- _What the exercise asks_: Reproduce word for word the entries starting at the line that contains "Screen dimensions: 360x480 Task: Click" and ending at the line that contains "click(315, 160)", including both of those lines. Leave the pictures out.

•••

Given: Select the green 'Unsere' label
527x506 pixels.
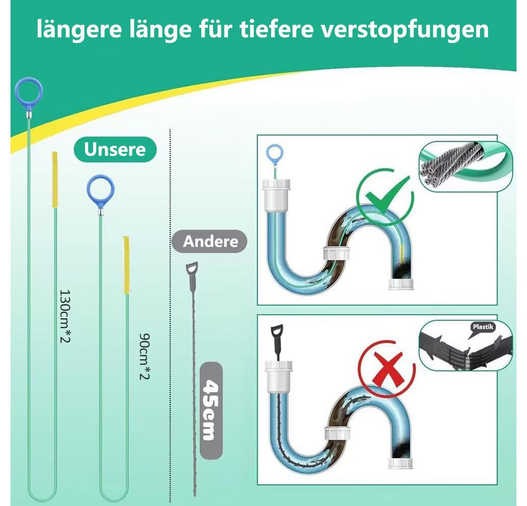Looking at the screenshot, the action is point(115,149).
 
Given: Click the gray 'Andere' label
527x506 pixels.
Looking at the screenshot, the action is point(210,241).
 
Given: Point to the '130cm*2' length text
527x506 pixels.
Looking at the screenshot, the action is point(65,316).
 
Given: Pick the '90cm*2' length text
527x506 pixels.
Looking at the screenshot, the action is point(144,356).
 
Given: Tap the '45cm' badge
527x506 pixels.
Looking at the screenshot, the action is point(211,411).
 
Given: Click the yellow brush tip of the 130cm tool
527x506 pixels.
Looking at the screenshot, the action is point(54,180).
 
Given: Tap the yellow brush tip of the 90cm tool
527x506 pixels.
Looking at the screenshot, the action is point(126,265).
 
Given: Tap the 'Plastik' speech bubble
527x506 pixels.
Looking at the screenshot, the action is point(483,327).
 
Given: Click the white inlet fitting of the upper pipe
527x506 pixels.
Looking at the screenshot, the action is point(276,196).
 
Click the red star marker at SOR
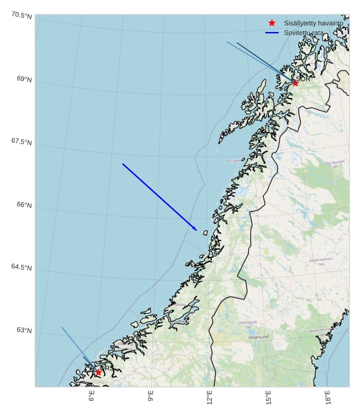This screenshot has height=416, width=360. pyautogui.click(x=295, y=83)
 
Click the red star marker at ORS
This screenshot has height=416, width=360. pyautogui.click(x=98, y=372)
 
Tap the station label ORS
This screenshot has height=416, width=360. pyautogui.click(x=104, y=367)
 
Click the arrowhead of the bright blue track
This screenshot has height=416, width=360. pyautogui.click(x=195, y=229)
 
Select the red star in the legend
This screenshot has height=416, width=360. pyautogui.click(x=272, y=22)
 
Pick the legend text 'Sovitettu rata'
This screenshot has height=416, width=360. pyautogui.click(x=304, y=33)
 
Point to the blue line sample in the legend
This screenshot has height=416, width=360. pyautogui.click(x=272, y=33)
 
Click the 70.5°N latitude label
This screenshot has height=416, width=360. pyautogui.click(x=22, y=15)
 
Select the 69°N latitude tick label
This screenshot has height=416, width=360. pyautogui.click(x=24, y=79)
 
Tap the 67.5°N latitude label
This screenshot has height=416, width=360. pyautogui.click(x=22, y=141)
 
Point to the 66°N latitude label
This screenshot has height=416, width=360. pyautogui.click(x=24, y=204)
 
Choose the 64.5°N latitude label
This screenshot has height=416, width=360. pyautogui.click(x=22, y=267)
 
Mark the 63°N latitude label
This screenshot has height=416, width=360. pyautogui.click(x=24, y=330)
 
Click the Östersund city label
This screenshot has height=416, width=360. pyautogui.click(x=258, y=337)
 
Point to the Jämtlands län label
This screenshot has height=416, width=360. pyautogui.click(x=248, y=325)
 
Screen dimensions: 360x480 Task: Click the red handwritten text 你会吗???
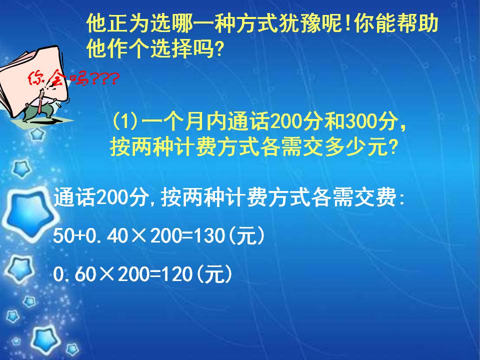[72, 78]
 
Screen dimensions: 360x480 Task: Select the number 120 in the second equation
[176, 274]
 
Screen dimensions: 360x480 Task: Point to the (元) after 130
[246, 236]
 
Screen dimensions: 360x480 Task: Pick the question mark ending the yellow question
[394, 147]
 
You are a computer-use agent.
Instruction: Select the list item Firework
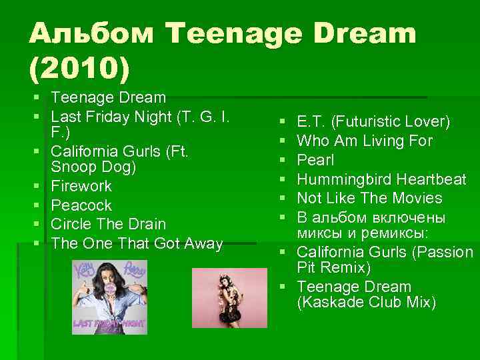click(81, 186)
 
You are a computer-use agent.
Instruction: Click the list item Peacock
click(81, 205)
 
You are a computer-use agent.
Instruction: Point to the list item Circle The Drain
click(109, 224)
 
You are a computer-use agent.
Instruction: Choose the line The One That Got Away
click(137, 243)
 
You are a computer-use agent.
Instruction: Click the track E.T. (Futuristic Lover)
click(373, 122)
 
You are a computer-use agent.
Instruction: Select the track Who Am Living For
click(365, 141)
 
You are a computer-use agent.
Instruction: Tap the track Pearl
click(315, 160)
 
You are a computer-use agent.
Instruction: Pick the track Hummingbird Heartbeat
click(381, 179)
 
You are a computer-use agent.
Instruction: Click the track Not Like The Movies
click(369, 198)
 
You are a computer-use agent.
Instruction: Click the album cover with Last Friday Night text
click(109, 297)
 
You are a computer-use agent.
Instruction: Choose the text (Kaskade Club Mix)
click(366, 303)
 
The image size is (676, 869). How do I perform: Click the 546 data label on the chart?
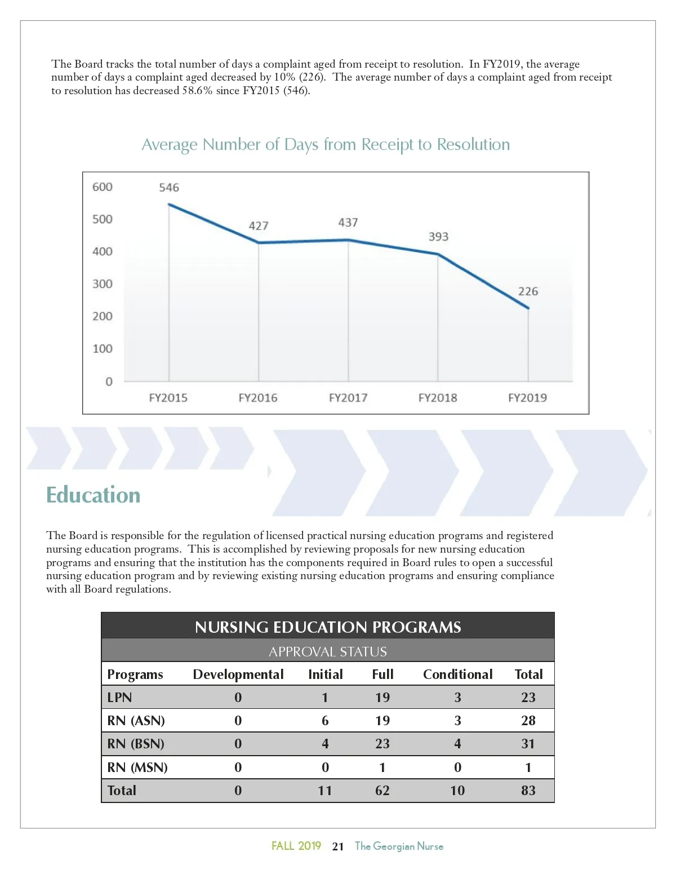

•••

- _Response to the exercise_:
Screen dimensions: 360x480 Task: Click the red handwritten text 你会吗???
[72, 78]
 
Screen dimensions: 360x480 Task: Select the number 120 in the second equation
[176, 274]
 
Screen dimensions: 360x480 Task: Point to the (元) after 130
[246, 236]
 
Screen dimensions: 360x480 Task: Pick the question mark ending the yellow question
[394, 147]
 
You are a computer-use agent.
Instruction: Select the list item Firework
click(81, 186)
 
You are a computer-use agent.
Instruction: Click the list item Peacock
click(81, 205)
 
You are a computer-use agent.
Instruction: Point to the list item Circle The Drain
click(109, 224)
 
You are a computer-use agent.
Instruction: Choose the line The One That Got Away
click(137, 243)
 
You are a computer-use agent.
Instruction: Click the track E.T. (Futuristic Lover)
click(373, 122)
 
You are a computer-use agent.
Instruction: Select the track Who Am Living For
click(365, 141)
 
You are a computer-use agent.
Instruction: Tap the track Pearl
click(315, 160)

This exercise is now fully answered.